With William II , Monreale became the Kingdom’s most important ecclesiastical lordship, thanks to the creation of a Bishopric Abbey even before the settlement appeared.
Mons Regalis, at the foot of Mount Caputo, was located within the vast park of the Norman kings, the flourishing and luxuriant Genoard , the last to be created on top of earlier Islamic gardens.During the reign of William II, it stretched from the city of Palermo to the east, in the valley of the Oreto River, until it reached the Alto Fonte Park to the south, where there is still a chapel and a palace from Roger's era .
The Monreale area was known for two particular places: the village of Bahalara and the Chapel of Santa Domenica Ciriaca which, in Islamic times, preserved the Greek episcopal tradition in Palermo. The sacred space was the last Christian stronghold during the Muslim domination, and is of historical importance as it was home to the Bishop of Palermo, Nicodemus, who returned to the city when the Normans arrived to convert the large mosque into a church for Christian worship.
In the early years, the Monreale Cathedral’s foundation was often linked to the Latin phrase “super sanctam Kiriacam”, which also appeared in William II’s donation deed, published in 1176.

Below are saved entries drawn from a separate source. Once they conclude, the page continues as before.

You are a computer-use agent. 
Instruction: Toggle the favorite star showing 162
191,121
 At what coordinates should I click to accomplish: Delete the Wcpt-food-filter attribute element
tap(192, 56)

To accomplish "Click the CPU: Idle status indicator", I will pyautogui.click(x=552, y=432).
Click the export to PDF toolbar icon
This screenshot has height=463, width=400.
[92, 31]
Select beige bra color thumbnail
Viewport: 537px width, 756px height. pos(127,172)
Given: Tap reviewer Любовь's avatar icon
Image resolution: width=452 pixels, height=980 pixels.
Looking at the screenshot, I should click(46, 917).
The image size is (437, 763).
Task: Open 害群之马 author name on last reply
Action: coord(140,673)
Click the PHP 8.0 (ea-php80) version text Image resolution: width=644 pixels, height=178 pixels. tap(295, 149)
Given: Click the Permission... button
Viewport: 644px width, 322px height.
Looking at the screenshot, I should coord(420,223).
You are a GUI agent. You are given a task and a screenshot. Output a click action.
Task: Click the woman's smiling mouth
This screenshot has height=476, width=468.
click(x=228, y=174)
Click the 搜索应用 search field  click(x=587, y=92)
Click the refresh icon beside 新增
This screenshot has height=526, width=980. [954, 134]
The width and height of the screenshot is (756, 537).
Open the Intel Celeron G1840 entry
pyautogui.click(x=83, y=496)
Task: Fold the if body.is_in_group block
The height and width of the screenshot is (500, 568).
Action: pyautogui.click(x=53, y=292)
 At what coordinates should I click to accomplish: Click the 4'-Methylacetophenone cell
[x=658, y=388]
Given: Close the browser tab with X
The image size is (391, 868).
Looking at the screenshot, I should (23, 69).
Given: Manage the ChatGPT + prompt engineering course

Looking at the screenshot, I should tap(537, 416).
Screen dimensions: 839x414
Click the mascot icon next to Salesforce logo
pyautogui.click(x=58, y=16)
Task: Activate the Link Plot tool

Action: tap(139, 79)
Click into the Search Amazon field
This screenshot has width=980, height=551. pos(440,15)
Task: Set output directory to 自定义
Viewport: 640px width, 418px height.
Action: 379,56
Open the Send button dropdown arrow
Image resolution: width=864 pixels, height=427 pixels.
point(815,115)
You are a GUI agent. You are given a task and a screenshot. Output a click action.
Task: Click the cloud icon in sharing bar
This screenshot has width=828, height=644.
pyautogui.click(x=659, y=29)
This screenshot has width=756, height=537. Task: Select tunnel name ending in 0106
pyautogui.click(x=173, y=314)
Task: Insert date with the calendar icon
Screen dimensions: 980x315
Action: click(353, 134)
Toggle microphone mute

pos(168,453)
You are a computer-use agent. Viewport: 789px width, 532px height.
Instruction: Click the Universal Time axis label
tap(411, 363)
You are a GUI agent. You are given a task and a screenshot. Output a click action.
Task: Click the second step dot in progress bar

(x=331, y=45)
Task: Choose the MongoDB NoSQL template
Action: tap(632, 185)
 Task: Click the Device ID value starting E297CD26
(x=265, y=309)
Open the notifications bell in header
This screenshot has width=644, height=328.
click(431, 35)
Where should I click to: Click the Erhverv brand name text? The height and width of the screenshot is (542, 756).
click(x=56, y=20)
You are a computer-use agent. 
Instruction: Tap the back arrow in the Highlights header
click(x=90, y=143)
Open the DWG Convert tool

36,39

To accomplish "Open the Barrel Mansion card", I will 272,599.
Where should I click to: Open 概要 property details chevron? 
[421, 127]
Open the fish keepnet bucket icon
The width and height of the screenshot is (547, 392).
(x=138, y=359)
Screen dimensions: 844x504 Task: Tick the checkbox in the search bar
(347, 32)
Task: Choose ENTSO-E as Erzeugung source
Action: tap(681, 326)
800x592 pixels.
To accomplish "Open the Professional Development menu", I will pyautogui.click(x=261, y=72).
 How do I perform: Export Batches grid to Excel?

The fact that the Cathedral is located next to the small church of St. Cyriaca, whose liturgical name refers to the Lord’s Day, Sunday, justified the sovereign’s decision to build it in the interest of greater political power, given its proximity to the archbishopric of Palermo. Significant traces of this are evident in the hamlet of a municipality near Monreale. Its name, Santa Dominica, traces back to the Latin translation of the original Greek name for the now abandoned primitive place of prayer.